### Material provided ###
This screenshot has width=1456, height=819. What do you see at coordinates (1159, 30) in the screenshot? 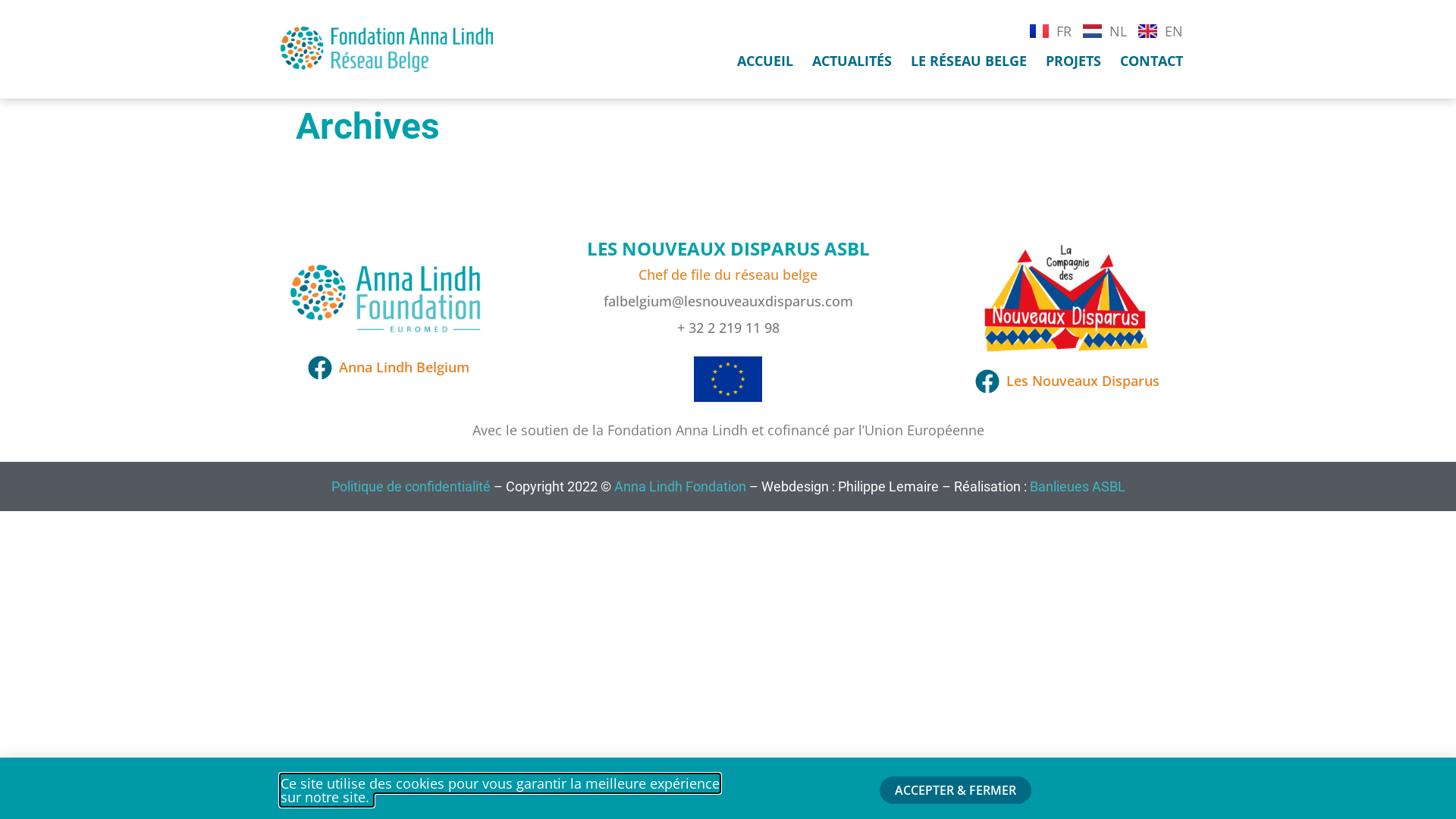
I see `'EN'` at bounding box center [1159, 30].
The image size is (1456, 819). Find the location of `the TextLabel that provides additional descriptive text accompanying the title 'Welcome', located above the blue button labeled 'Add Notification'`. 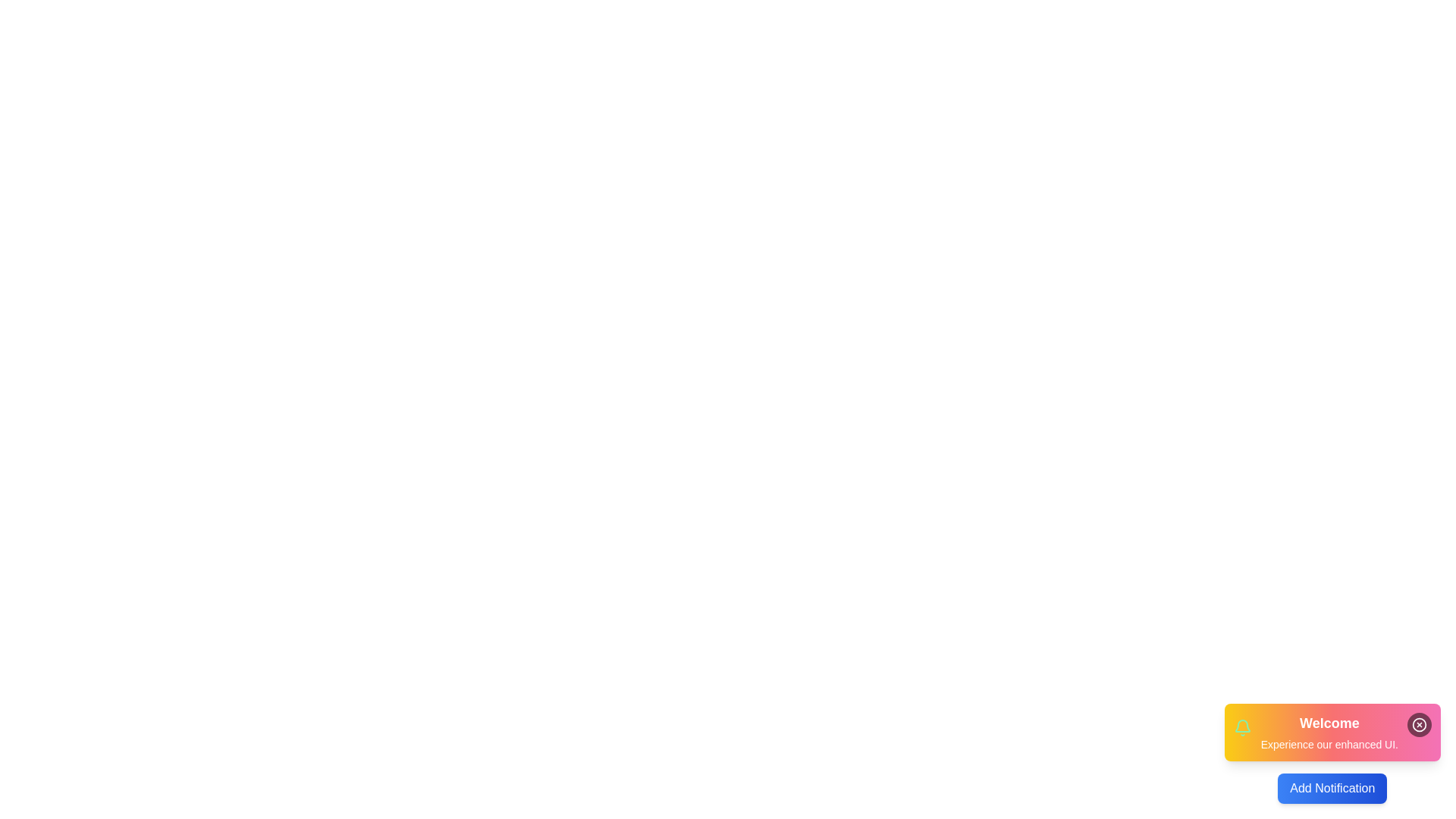

the TextLabel that provides additional descriptive text accompanying the title 'Welcome', located above the blue button labeled 'Add Notification' is located at coordinates (1329, 744).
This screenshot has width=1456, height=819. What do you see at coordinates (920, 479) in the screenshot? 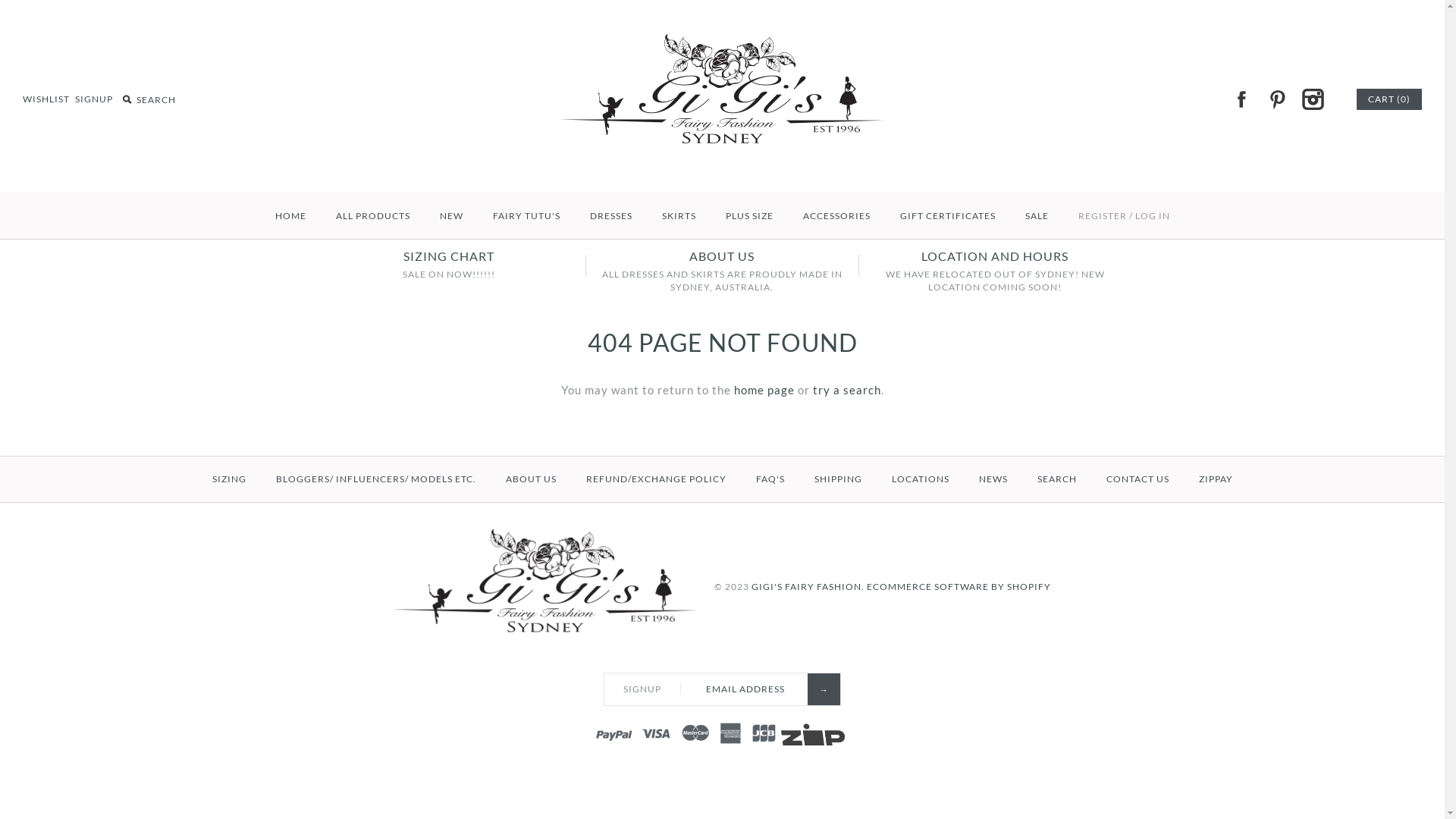
I see `'LOCATIONS'` at bounding box center [920, 479].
###
** Given instruction **
Retype every line of the listing above verbatim, omitting the pictures.

** Result **
This screenshot has width=1456, height=819. What do you see at coordinates (1159, 30) in the screenshot? 
I see `'EN'` at bounding box center [1159, 30].
The image size is (1456, 819). Find the location of `the TextLabel that provides additional descriptive text accompanying the title 'Welcome', located above the blue button labeled 'Add Notification'`. 

the TextLabel that provides additional descriptive text accompanying the title 'Welcome', located above the blue button labeled 'Add Notification' is located at coordinates (1329, 744).
This screenshot has width=1456, height=819. What do you see at coordinates (920, 479) in the screenshot? 
I see `'LOCATIONS'` at bounding box center [920, 479].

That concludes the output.